INSTRUCTIONS TO FOLLOW
Reproduce the text of each record below word for word, omitting the pictures.

EXERCISE INPUTS

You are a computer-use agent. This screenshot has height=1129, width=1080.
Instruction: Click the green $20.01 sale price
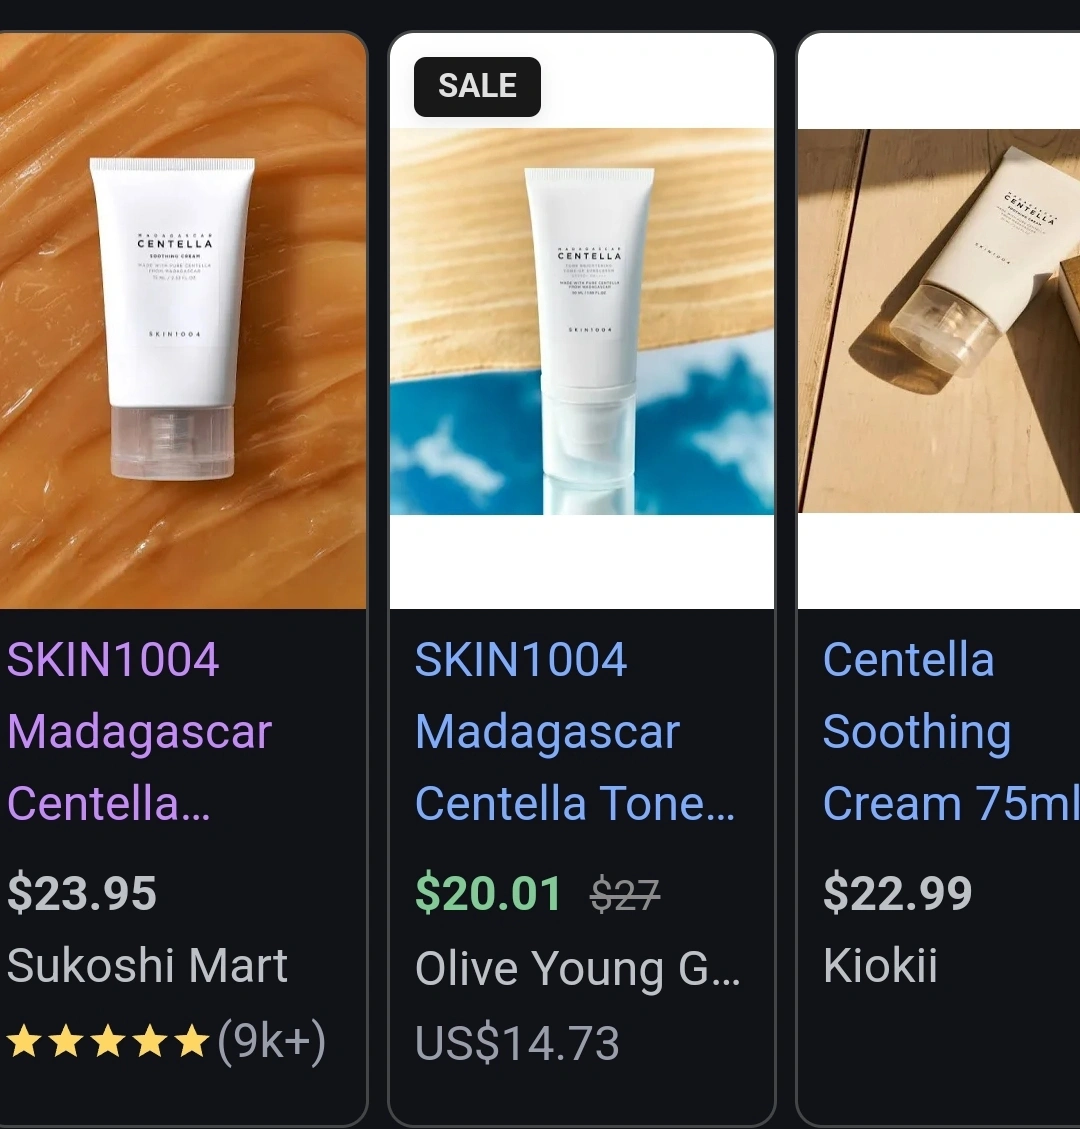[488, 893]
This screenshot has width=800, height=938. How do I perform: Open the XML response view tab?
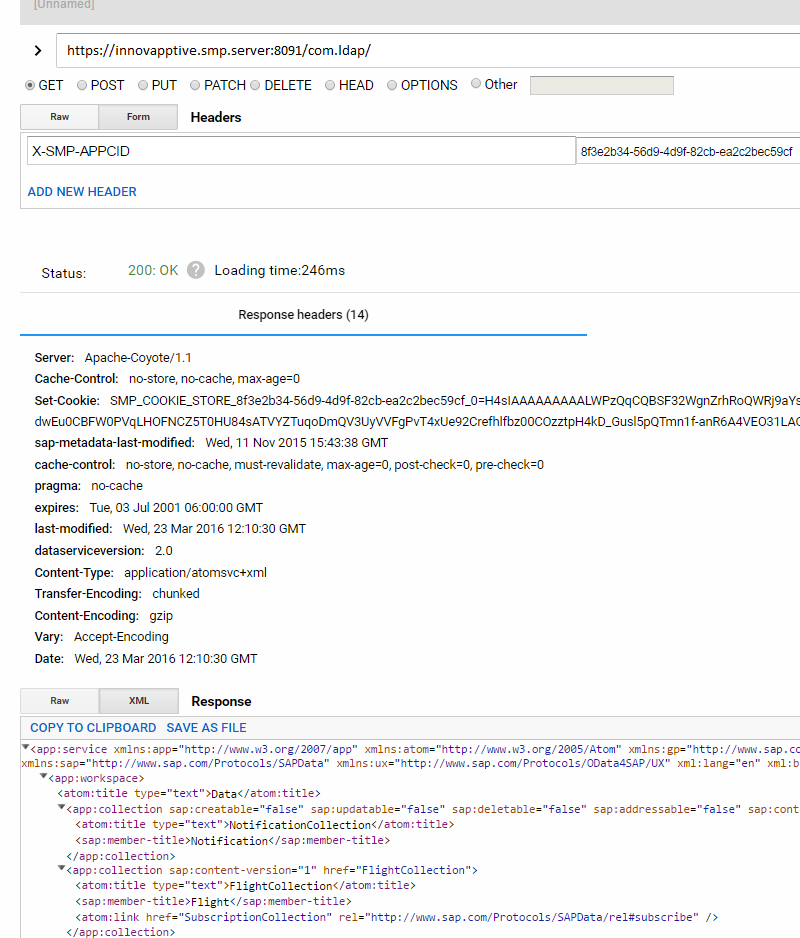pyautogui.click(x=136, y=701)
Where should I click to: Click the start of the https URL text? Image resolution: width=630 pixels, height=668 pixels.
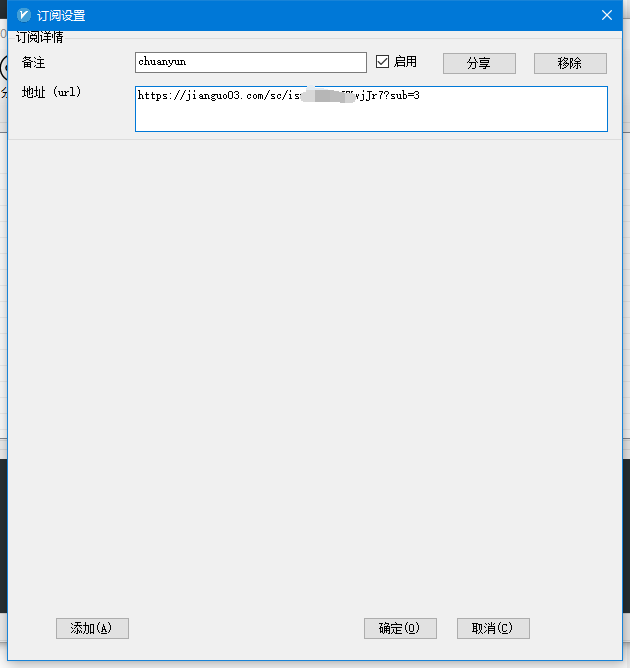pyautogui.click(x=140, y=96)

THE COMPLETED TASK
You are a computer-use agent. This screenshot has height=1129, width=1080.
Instruction: Click the green $20.01 sale price
[488, 893]
This screenshot has width=800, height=938. How do I perform: Open the XML response view tab?
pyautogui.click(x=136, y=701)
Where should I click to: Click the start of the https URL text? Image resolution: width=630 pixels, height=668 pixels.
pyautogui.click(x=140, y=96)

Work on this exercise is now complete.